• [Data for this task]
++++++++

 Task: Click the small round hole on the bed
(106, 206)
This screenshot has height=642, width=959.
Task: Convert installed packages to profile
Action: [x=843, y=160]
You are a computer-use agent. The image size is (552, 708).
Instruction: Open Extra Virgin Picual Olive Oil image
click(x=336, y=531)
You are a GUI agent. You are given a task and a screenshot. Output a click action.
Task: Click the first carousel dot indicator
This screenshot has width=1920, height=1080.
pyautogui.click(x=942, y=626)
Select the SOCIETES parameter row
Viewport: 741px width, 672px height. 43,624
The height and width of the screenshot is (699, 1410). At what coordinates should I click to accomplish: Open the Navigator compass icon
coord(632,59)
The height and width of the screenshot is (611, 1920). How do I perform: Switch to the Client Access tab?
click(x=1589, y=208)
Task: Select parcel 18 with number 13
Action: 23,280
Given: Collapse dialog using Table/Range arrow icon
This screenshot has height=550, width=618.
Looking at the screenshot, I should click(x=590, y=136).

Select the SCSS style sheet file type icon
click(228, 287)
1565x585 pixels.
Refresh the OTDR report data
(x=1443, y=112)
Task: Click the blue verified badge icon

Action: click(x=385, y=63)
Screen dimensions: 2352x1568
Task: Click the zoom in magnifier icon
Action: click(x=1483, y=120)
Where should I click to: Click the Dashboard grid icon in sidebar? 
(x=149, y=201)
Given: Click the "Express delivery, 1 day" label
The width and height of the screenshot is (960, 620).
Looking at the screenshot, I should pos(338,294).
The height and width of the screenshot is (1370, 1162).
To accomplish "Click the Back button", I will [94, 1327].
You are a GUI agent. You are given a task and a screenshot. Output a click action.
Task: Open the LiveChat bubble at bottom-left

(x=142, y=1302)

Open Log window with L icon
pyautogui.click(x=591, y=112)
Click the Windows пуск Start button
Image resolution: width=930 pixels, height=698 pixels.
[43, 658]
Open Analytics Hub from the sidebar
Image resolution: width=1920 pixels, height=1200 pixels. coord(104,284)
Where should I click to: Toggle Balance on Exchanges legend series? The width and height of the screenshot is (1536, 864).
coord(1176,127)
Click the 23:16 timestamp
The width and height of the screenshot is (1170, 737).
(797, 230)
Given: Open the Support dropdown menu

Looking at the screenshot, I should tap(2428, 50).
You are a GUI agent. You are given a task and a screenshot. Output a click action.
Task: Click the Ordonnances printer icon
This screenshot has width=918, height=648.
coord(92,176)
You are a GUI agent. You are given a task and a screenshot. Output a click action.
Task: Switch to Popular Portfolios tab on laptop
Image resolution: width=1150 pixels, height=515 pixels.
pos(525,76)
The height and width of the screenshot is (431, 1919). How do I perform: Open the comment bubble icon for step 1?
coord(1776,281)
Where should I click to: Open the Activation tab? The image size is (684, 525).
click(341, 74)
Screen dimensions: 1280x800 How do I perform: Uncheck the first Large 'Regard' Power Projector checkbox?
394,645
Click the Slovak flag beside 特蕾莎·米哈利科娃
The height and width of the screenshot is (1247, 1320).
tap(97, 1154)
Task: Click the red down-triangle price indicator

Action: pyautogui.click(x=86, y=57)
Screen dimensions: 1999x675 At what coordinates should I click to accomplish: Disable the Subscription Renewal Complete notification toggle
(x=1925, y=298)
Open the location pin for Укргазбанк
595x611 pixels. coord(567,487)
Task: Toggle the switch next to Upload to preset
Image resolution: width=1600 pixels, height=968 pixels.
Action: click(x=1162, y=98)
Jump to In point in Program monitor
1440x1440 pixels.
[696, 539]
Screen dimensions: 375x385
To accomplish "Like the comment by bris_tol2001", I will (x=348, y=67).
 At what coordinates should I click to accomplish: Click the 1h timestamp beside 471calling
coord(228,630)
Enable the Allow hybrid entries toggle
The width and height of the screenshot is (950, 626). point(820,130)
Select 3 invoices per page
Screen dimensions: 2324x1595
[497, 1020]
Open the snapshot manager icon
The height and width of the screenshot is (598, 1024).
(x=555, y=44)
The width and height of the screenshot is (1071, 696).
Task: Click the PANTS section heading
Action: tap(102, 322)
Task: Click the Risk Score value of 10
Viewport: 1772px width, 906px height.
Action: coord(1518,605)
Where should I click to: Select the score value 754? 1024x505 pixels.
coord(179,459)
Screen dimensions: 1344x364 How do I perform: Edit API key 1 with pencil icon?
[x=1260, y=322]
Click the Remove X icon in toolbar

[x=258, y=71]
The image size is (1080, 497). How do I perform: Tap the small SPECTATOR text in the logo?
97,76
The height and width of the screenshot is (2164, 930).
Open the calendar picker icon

++++++++

• [Short task] Reproduce every line above word for word.

• [Task result]
 Task: Click the small round hole on the bed
(106, 206)
This screenshot has height=642, width=959.
Task: Convert installed packages to profile
Action: [x=843, y=160]
You are a computer-use agent. The image size is (552, 708).
Instruction: Open Extra Virgin Picual Olive Oil image
click(x=336, y=531)
You are a GUI agent. You are given a task and a screenshot. Output a click action.
Task: Click the first carousel dot indicator
This screenshot has width=1920, height=1080.
pyautogui.click(x=942, y=626)
Select the SOCIETES parameter row
Viewport: 741px width, 672px height. 43,624
The height and width of the screenshot is (699, 1410). At what coordinates should I click to accomplish: Open the Navigator compass icon
coord(632,59)
The height and width of the screenshot is (611, 1920). How do I perform: Switch to the Client Access tab?
click(x=1589, y=208)
Task: Select parcel 18 with number 13
Action: 23,280
Given: Collapse dialog using Table/Range arrow icon
This screenshot has height=550, width=618.
Looking at the screenshot, I should click(x=590, y=136).

Select the SCSS style sheet file type icon
click(228, 287)
1565x585 pixels.
Refresh the OTDR report data
(x=1443, y=112)
Task: Click the blue verified badge icon

Action: click(x=385, y=63)
Screen dimensions: 2352x1568
Task: Click the zoom in magnifier icon
Action: click(x=1483, y=120)
Where should I click to: Click the Dashboard grid icon in sidebar? 
(x=149, y=201)
Given: Click the "Express delivery, 1 day" label
The width and height of the screenshot is (960, 620).
Looking at the screenshot, I should pos(338,294).
The height and width of the screenshot is (1370, 1162).
To accomplish "Click the Back button", I will [94, 1327].
You are a GUI agent. You are given a task and a screenshot. Output a click action.
Task: Open the LiveChat bubble at bottom-left

(x=142, y=1302)

Open Log window with L icon
pyautogui.click(x=591, y=112)
Click the Windows пуск Start button
Image resolution: width=930 pixels, height=698 pixels.
[43, 658]
Open Analytics Hub from the sidebar
Image resolution: width=1920 pixels, height=1200 pixels. coord(104,284)
Where should I click to: Toggle Balance on Exchanges legend series? The width and height of the screenshot is (1536, 864).
coord(1176,127)
Click the 23:16 timestamp
The width and height of the screenshot is (1170, 737).
(797, 230)
Given: Open the Support dropdown menu

Looking at the screenshot, I should tap(2428, 50).
You are a GUI agent. You are given a task and a screenshot. Output a click action.
Task: Click the Ordonnances printer icon
This screenshot has width=918, height=648.
coord(92,176)
You are a GUI agent. You are given a task and a screenshot. Output a click action.
Task: Switch to Popular Portfolios tab on laptop
Image resolution: width=1150 pixels, height=515 pixels.
pos(525,76)
The height and width of the screenshot is (431, 1919). How do I perform: Open the comment bubble icon for step 1?
coord(1776,281)
Where should I click to: Open the Activation tab? The image size is (684, 525).
click(341, 74)
Screen dimensions: 1280x800 How do I perform: Uncheck the first Large 'Regard' Power Projector checkbox?
394,645
Click the Slovak flag beside 特蕾莎·米哈利科娃
The height and width of the screenshot is (1247, 1320).
tap(97, 1154)
Task: Click the red down-triangle price indicator

Action: pyautogui.click(x=86, y=57)
Screen dimensions: 1999x675 At what coordinates should I click to accomplish: Disable the Subscription Renewal Complete notification toggle
(x=1925, y=298)
Open the location pin for Укргазбанк
595x611 pixels. coord(567,487)
Task: Toggle the switch next to Upload to preset
Image resolution: width=1600 pixels, height=968 pixels.
Action: click(x=1162, y=98)
Jump to In point in Program monitor
1440x1440 pixels.
[696, 539]
Screen dimensions: 375x385
To accomplish "Like the comment by bris_tol2001", I will (x=348, y=67).
 At what coordinates should I click to accomplish: Click the 1h timestamp beside 471calling
coord(228,630)
Enable the Allow hybrid entries toggle
The width and height of the screenshot is (950, 626). point(820,130)
Select 3 invoices per page
Screen dimensions: 2324x1595
[497, 1020]
Open the snapshot manager icon
The height and width of the screenshot is (598, 1024).
(x=555, y=44)
The width and height of the screenshot is (1071, 696).
Task: Click the PANTS section heading
Action: tap(102, 322)
Task: Click the Risk Score value of 10
Viewport: 1772px width, 906px height.
Action: coord(1518,605)
Where should I click to: Select the score value 754? 1024x505 pixels.
coord(179,459)
Screen dimensions: 1344x364 How do I perform: Edit API key 1 with pencil icon?
[x=1260, y=322]
Click the Remove X icon in toolbar

[x=258, y=71]
The image size is (1080, 497). How do I perform: Tap the small SPECTATOR text in the logo?
97,76
The height and width of the screenshot is (2164, 930).
Open the calendar picker icon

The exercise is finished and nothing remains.